I've been following Dennis Báthory-Kitsz's We Are All Mozart project, which is, among other things, a study of compositional productivity. Although he has not reached his goal of booking every day of the year with commissions, he nevertheless has a calendar for 2007 with 80-some bookings, which is by any measure an out-of-the-ordinary figure.
In his diary entry for yesterday, Dennis is wrestling with some of the problems of identity created by a significant increase in productivity. These problems of identity are associated both with the works themselves and with the composer as a kind of brand name out there in the market for commissions, performances, and the like. How "original" does a single work have to be? How much do you repeat yourself (materials, styles, techniques) from work-to-work? How much can/must/should one item in a composer's catalog distinguish itself from the next? When a person or institution gives a commission to Philip Glass, for example, they want something that is recognizeably a work by Glass, but also recognizeably different from other works by Glass. New but not that new. While a few composers have the luxury to have their patrons expect either an extreme of eclecticism (Cage) or an extreme of consistancy (Hovhaness) , most of us are stuck walking the tightrope between these extremes. (The imbalance in supply and demand in our little market suggests that this is a tightrope without a safety net below!)
Dennis's new productivity level is an opportunity at many levels, not least of which is to establish the Báthory-Kitsz compositional brand in a larger market. But at a practical and personal level, it is an opportunity to reassess his own composer's tool box, the body of ideas, methods, materials, and techniques he has assembled with his work to date. How much capacity or potential do those tools have for new applications? How can they be tweaked, combined, recombined, mutilplied or subverted?
A project like this, with a projected output of many smaller pieces, confronts two very powerful forces directly: those of the masterpiece ethic and of mass production. The masterpiece ethic is our peculiar inheritence from the post-Beethoven era (the beginning of an continuous music-historical memory), with the emphasis on the blockbuster, the unique work, sui generis, full of sound, fury, significance and import. Mass production, on the other hand, emphasizes similitude, economy of production, and reliability, and sucessful mass production is ultimately defined by profit and a sustained place in the market.

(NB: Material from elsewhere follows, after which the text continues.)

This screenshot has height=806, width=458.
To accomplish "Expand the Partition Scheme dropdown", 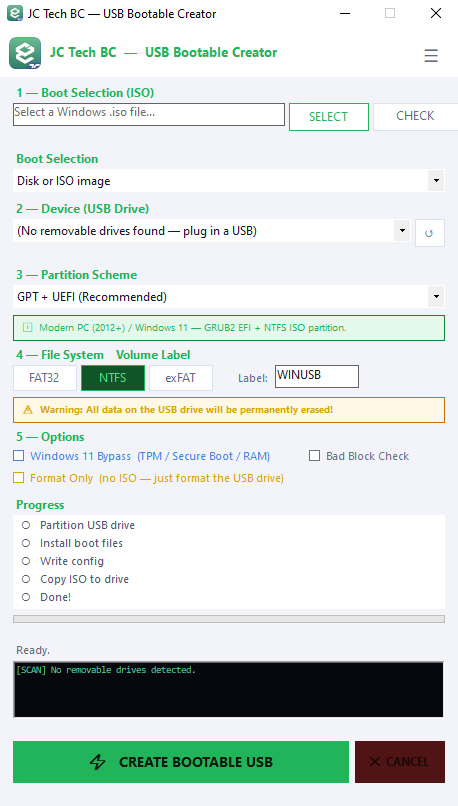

With the highest respect to Dennis, I will venture now that none of the WAAM pieces will be "masterworks", but that is (a) neither a critique nor a value judgement, and (B) an entirely irrelevant measure of their identity and value. On the other hand, none of the pieces will be easily assessed or valued in terms of mass production: they are all handmades, their market values are irrelevant, and they will each carry traces of relationships between composer and commissioner that cannot be found in mass production (or at least production above the scale of a Morgan Motorcar).
The masterwork ethic and the detachment of "art" music composers from mass markets has led to one major change in our catalogs, and that is a -- to my mind unfortunate -- tendency to devalue the work-overlapping notions of genre and repertoire. From Beethoven onward, there is such importance attached to works as singular instances that, within certain compositional milleux, it becomes virtually impossible to maneuver creatively within a genre. This leads to the psychologically difficult situation in which a composer likes Barraqué can write but one Piano Sonata, and even then cannot ever really finish the thing. (Of course there are always counter-examples, like Hovhaness or Buckinx, both outsiders).
Dennis's project may be a great opportunity to revisit his catalog, indeed the whole notion of the catalog, and to reconsider the potential and value of genres. Isn't there something that of unique value that can be learnt when, instead of writing, like Barraqué, the Sonata (-to-end-all-Sonatas), one follows the model of a composer like Buckinx with his 1001 violin and/or piano Sonates? The pressure on a new work to be relevant to and measured against its ancestry, to epitomize its genre, can be both unfair and deadly. But maybe, if we stand back a bit, and allow that a work can be an instance of a genre, without necessarily being a culmination, and we allow for cul de sacs, deadends, and failures, as well as successes, we'll find ourselves on a more productive path.